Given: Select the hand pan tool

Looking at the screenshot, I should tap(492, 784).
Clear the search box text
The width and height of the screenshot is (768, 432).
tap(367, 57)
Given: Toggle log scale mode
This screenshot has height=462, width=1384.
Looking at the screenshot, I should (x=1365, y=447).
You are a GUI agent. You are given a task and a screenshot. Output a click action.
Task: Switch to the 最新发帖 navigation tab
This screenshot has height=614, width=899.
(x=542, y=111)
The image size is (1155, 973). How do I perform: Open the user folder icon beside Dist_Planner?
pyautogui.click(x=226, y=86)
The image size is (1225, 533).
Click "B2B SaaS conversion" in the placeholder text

******************************

▶ [What is being asked] Using the listing above, transcribe every entry exactly.

▶ [Exercise result]
Given: Select the hand pan tool

Looking at the screenshot, I should tap(492, 784).
Clear the search box text
The width and height of the screenshot is (768, 432).
tap(367, 57)
Given: Toggle log scale mode
This screenshot has height=462, width=1384.
Looking at the screenshot, I should (x=1365, y=447).
You are a GUI agent. You are given a task and a screenshot. Output a click action.
Task: Switch to the 最新发帖 navigation tab
This screenshot has height=614, width=899.
(x=542, y=111)
The image size is (1155, 973). How do I perform: Open the user folder icon beside Dist_Planner?
pyautogui.click(x=226, y=86)
The image size is (1225, 533).
Click "B2B SaaS conversion" in the placeholder text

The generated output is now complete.